There is one more very important advantage for this, and that is testability. Parnas says, I think in some of his papers, you may be able to build a system, it may even work, but you may have great trouble knowing that. Clearly, someone will have to testify in the future in front of such a panel trying to convince you that it works, and I think you will want very good proof of that.

It seems to me that if the system is composed of lots of separate pieces, you can get very good testing. You can put a little piece of the system up, test it exhaustively perhaps against live attacks that could be launched, gauge how well it works just like you would test a gun or even an ICBM, and see what its success rate is. After all, the critics believe that the current offensive systems work. No one has ever launched, and hopefully no one ever will launch a thousand ICBM's at once. Yet everybody is willing to believe that that system works, and the critical reason they believe it is that we have done single tests and they worked to some success, not perfectly, and they know that once those missiles are launched, they are all independent, they are operating separately. So if one fails or even if one type of missile fails, there are other kinds of missiles that will work.

So there is an independence argument that allows for testability, and I think that is, if you will, the fundamental mistake that is being made in the public debate on the software.

Senator WARNER. Dr. Lipton, we thank you.

Now, General Abrahamson, I am going to give you the opportunity to cross examine your three colleagues, if there was some fact they did not bring out that you would want as a part of this record, and feel free to use leading questions.

General ABRAHAMSON. Rather than cross examine them, I just would like to add several points.

I have indicated that I thought that the software problem and the entire combination of computer and data handling are really the long pole in the tent, and therefore, by the way, the least mature. But as I indicated earlier, it is an area of fundamental technical advantage in the west, and it is an area that we can and should exploit, and it makes sense in terms of being a foundation of the very kind of complete strategic defense that we are trying to build.

We are moving in the direction of a distributed software and command and control system, as these gentlemen have emphasized is so important.
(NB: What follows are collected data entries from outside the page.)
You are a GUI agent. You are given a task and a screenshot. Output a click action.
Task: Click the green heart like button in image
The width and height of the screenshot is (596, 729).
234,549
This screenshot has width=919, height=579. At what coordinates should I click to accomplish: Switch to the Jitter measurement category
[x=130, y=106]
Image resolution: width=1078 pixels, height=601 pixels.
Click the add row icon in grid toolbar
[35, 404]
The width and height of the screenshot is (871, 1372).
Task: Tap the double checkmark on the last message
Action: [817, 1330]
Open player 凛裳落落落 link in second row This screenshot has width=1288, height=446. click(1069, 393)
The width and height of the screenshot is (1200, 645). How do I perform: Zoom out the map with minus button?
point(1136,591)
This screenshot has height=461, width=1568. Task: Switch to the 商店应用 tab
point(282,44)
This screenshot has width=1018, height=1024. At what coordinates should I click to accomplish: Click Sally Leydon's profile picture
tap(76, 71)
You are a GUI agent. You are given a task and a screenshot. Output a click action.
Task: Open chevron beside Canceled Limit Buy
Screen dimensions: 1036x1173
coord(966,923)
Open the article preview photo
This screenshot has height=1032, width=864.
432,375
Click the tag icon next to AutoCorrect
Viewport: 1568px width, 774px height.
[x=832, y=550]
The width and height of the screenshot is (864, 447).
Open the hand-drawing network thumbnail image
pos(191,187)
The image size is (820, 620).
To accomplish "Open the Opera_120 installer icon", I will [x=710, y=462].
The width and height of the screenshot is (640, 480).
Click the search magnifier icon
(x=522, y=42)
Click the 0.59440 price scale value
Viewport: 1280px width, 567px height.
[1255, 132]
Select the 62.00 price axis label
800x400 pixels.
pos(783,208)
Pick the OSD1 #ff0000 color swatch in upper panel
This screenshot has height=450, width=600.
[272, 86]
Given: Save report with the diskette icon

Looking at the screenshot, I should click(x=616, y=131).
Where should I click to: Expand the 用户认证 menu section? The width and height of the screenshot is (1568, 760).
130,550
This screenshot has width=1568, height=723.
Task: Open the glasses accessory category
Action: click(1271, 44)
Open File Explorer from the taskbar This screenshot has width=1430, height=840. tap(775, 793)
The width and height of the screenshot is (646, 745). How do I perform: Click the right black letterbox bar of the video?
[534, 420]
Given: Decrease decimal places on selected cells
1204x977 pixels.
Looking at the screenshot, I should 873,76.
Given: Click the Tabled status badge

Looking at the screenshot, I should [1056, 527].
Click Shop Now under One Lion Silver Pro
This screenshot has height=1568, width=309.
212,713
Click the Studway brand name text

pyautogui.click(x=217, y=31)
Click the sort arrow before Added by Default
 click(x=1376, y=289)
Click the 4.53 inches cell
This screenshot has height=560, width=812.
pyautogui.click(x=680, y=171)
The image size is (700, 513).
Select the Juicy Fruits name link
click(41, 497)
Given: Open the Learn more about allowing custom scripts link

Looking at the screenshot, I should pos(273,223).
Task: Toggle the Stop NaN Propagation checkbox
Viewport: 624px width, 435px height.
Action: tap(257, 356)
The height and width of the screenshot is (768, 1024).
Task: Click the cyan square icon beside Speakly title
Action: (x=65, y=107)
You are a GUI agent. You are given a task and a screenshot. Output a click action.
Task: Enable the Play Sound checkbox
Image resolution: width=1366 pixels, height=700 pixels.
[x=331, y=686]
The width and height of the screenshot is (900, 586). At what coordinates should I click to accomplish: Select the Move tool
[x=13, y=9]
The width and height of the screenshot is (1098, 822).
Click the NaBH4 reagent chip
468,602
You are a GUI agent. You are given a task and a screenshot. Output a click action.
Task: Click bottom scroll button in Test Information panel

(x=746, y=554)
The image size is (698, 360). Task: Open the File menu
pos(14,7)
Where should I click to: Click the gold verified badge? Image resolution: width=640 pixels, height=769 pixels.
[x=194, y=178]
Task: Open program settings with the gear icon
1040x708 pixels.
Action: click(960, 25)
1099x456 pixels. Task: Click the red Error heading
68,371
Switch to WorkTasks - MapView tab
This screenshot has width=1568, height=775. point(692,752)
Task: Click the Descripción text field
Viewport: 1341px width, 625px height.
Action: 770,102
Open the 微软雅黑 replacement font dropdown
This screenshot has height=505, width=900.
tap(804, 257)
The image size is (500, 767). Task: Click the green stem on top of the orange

Our management plans are such that we have to have a centralized place where not just theories and architectural concepts will come together. Our management plans include that. That is the national ground test facility, and we will soon be going out on requests for proposals for large scale simulations which will be part of that. And then the second half, different concepts which will eventually nick down into the best architecture to be able to build such a thing in the future.